====== DATA TO PROCESS ======

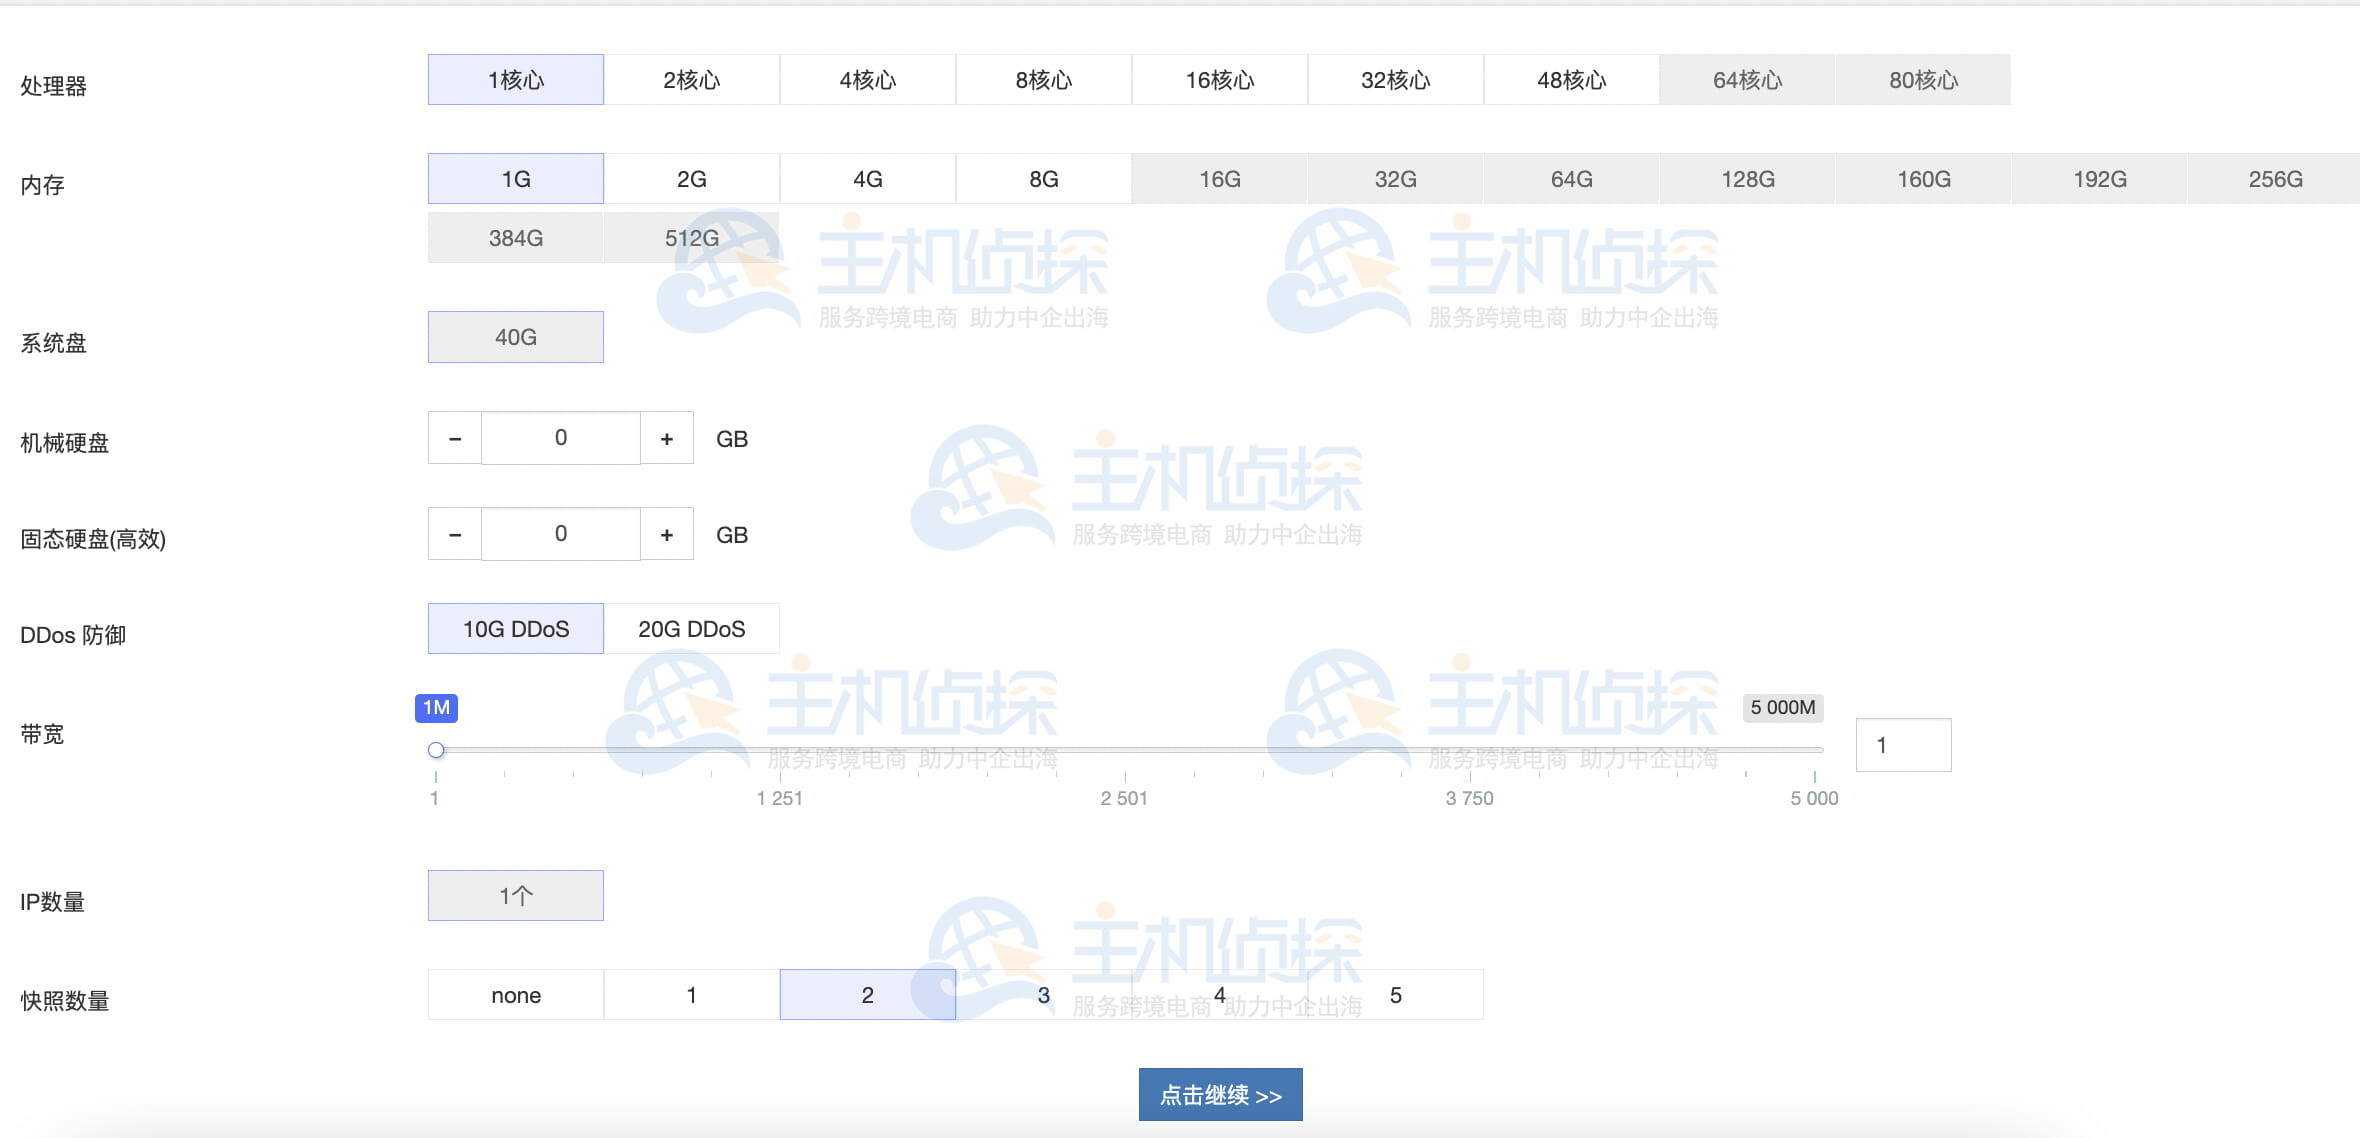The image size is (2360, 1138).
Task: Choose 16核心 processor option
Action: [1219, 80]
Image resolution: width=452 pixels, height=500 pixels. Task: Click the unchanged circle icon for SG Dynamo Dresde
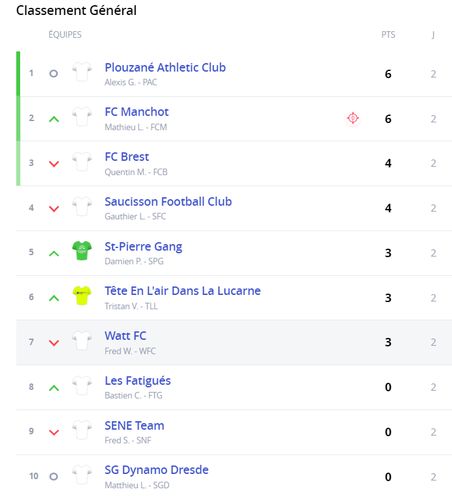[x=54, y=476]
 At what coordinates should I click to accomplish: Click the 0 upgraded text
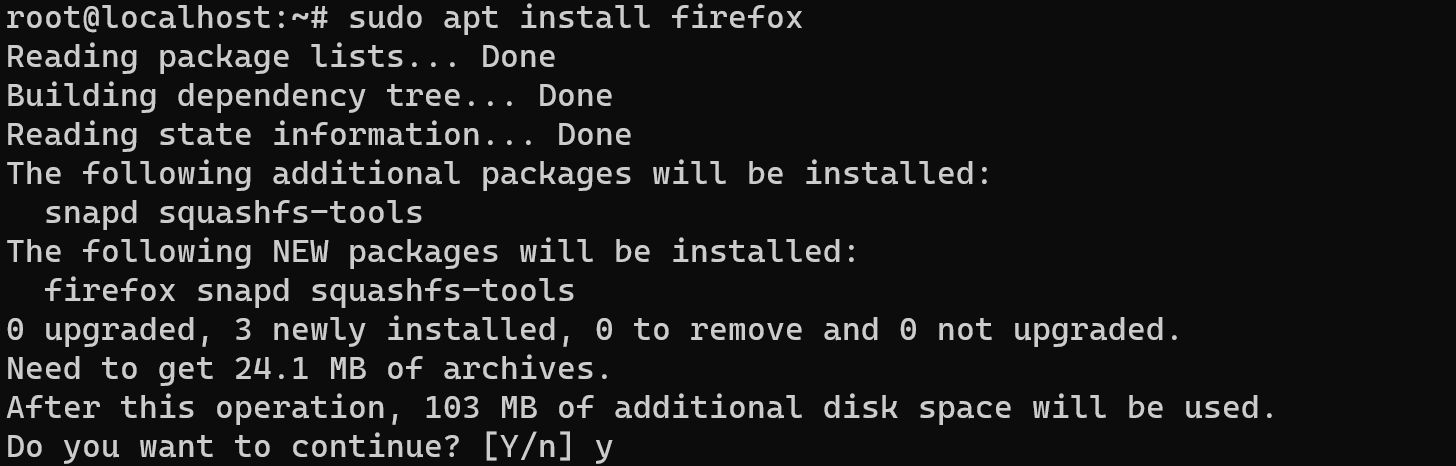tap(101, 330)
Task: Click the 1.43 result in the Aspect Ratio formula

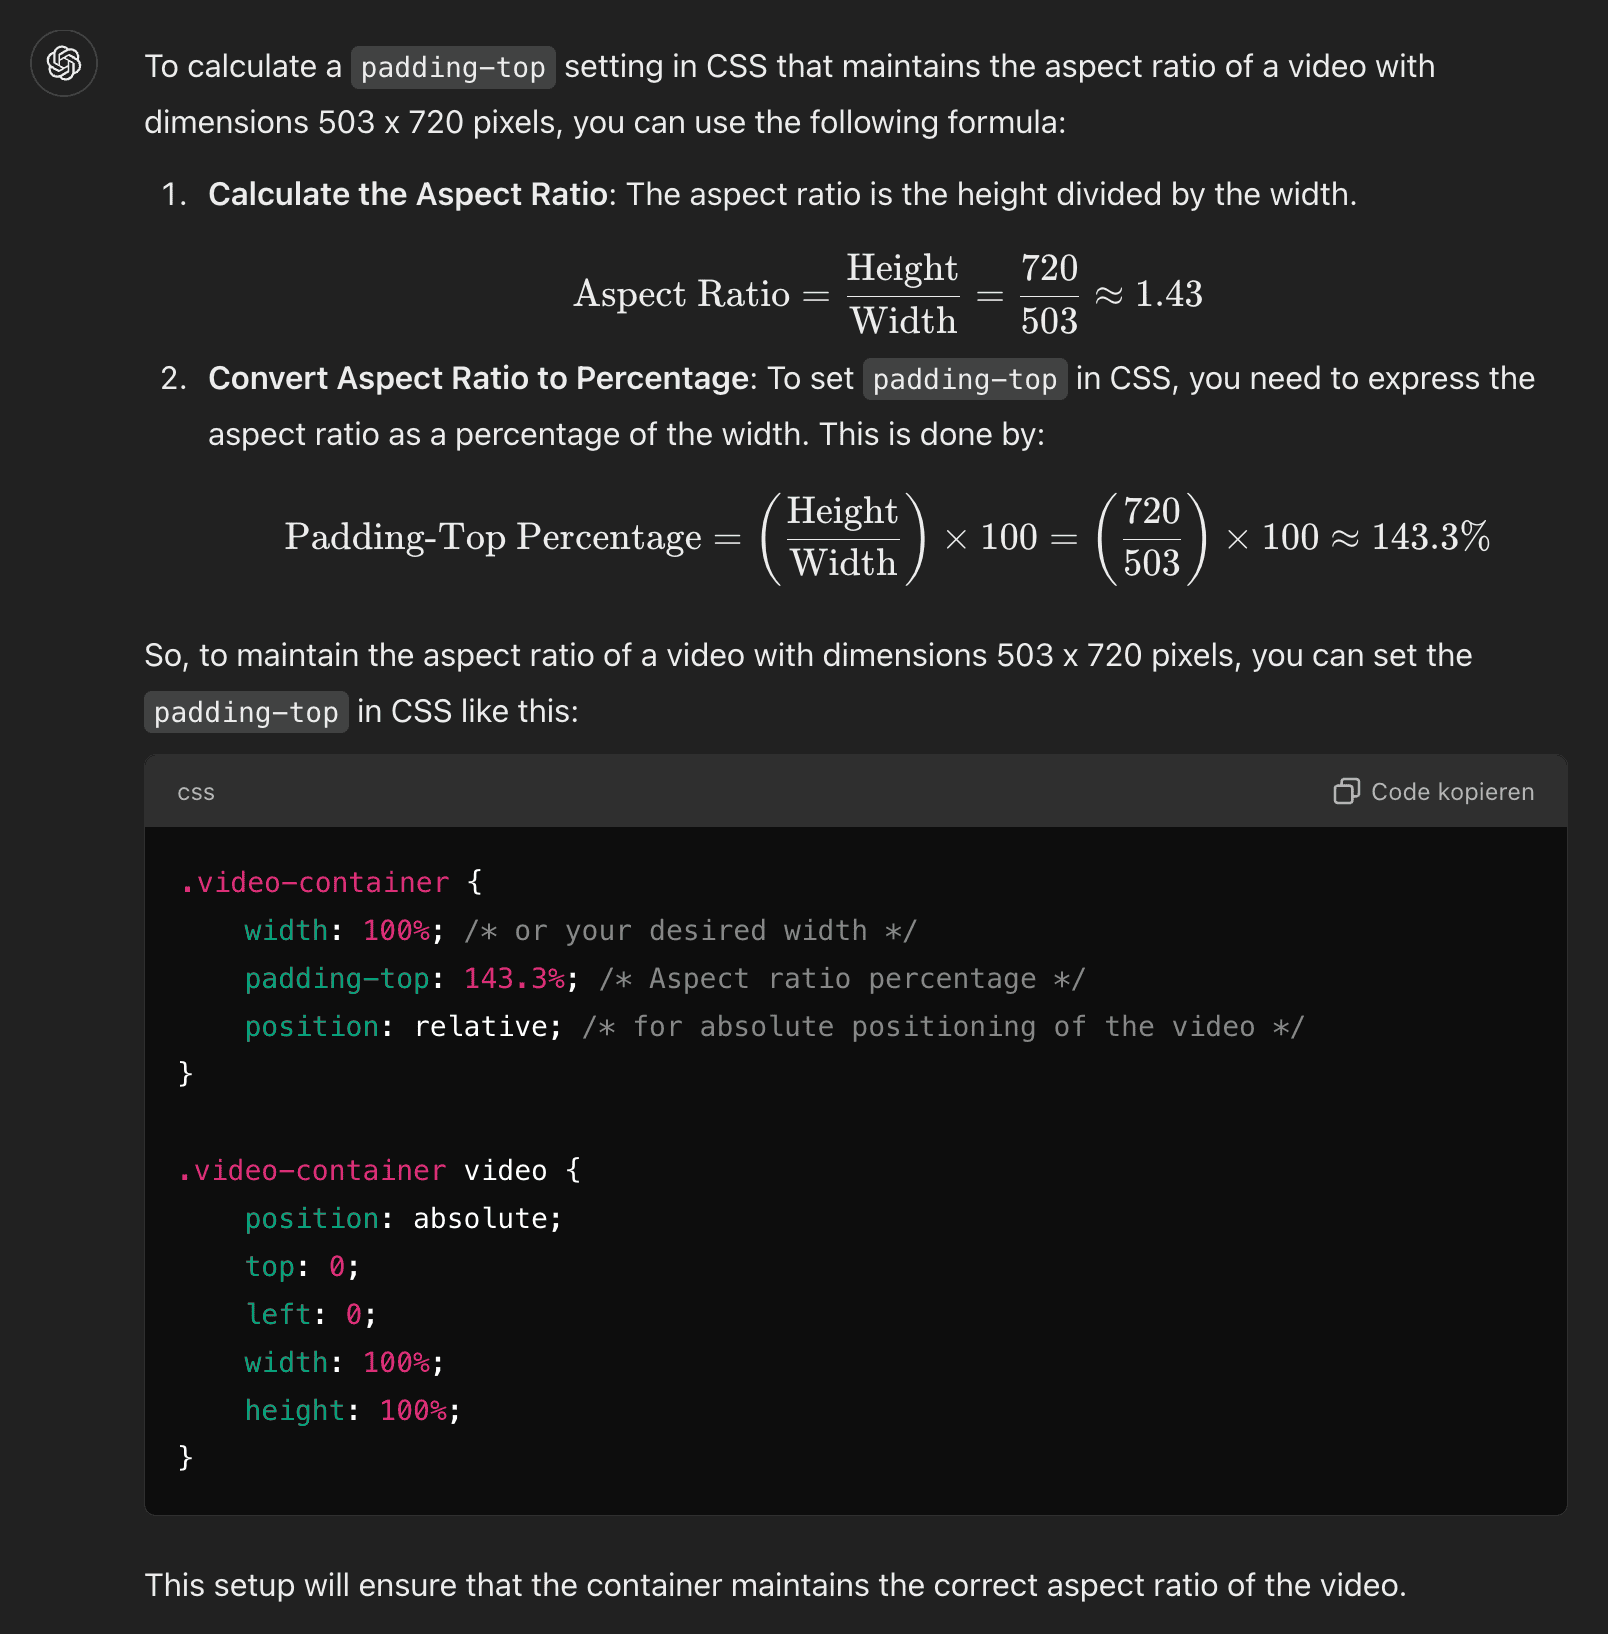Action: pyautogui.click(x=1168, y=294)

======

WHAT TO DO: Please set down all of the rows above word for word, leaving out the pictures.

TASK RESULT:
The image size is (2360, 1138).
Task: Choose 16核心 processor option
Action: [1219, 80]
Image resolution: width=452 pixels, height=500 pixels. Task: Click the unchanged circle icon for SG Dynamo Dresde
[x=54, y=476]
 At what coordinates should I click to accomplish: Click the 0 upgraded text
tap(101, 330)
Task: Click the 1.43 result in the Aspect Ratio formula

Action: pyautogui.click(x=1168, y=294)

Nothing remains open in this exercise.